▶ _Activity_: The required result is an exact copy of the lines beginning at the line that contains "Task: Click the demo@demo.com email link" and ending at the last line of the material below.

BEGIN Recorded data

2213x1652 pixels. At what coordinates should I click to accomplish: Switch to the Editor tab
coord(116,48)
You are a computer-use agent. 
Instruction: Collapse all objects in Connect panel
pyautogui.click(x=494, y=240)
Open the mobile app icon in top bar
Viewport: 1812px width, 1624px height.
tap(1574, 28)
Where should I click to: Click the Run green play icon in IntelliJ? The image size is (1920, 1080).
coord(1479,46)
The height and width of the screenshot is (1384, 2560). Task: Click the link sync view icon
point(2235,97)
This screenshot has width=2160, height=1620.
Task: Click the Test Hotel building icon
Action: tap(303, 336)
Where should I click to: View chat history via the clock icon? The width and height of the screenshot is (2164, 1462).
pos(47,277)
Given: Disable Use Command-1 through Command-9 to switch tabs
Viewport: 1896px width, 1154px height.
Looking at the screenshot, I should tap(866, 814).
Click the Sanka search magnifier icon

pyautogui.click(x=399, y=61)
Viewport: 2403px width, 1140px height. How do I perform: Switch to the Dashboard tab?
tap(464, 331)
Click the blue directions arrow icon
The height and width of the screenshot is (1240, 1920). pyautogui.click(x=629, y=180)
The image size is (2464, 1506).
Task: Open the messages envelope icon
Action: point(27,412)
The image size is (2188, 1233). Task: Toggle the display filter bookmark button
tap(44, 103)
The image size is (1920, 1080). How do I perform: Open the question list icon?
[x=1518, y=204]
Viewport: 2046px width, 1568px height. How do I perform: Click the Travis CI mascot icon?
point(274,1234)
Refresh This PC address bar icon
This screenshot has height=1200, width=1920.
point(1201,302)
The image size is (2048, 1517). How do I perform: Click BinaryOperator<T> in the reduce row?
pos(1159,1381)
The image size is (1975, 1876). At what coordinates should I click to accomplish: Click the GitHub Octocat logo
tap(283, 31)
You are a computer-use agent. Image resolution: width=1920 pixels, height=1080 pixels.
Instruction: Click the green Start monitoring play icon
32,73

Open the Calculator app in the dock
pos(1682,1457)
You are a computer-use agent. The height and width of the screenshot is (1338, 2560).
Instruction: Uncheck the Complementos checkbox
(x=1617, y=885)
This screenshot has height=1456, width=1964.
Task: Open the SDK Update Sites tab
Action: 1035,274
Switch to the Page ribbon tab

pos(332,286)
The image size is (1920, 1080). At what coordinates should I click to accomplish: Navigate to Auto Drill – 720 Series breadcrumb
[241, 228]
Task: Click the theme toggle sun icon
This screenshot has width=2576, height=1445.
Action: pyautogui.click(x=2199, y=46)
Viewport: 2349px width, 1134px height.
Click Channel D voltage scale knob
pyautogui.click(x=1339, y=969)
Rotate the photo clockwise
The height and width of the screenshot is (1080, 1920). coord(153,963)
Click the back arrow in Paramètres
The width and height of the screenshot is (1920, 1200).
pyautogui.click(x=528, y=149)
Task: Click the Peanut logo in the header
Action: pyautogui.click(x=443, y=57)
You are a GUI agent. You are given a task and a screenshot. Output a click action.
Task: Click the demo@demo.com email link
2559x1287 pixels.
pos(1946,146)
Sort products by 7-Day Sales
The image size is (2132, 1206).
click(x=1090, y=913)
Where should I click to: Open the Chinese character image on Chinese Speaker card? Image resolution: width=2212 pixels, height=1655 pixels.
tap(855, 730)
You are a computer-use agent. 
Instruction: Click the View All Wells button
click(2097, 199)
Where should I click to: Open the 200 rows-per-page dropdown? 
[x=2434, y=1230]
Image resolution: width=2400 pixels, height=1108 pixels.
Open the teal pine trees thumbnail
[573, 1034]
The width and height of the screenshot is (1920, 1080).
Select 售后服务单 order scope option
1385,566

END Recorded data

▶ _Answer space_:
Task: Click the demo@demo.com email link
2559x1287 pixels.
pos(1946,146)
Sort products by 7-Day Sales
The image size is (2132, 1206).
click(x=1090, y=913)
Where should I click to: Open the Chinese character image on Chinese Speaker card? Image resolution: width=2212 pixels, height=1655 pixels.
tap(855, 730)
You are a computer-use agent. 
Instruction: Click the View All Wells button
click(2097, 199)
Where should I click to: Open the 200 rows-per-page dropdown? 
[x=2434, y=1230]
Image resolution: width=2400 pixels, height=1108 pixels.
Open the teal pine trees thumbnail
[573, 1034]
The width and height of the screenshot is (1920, 1080).
Select 售后服务单 order scope option
1385,566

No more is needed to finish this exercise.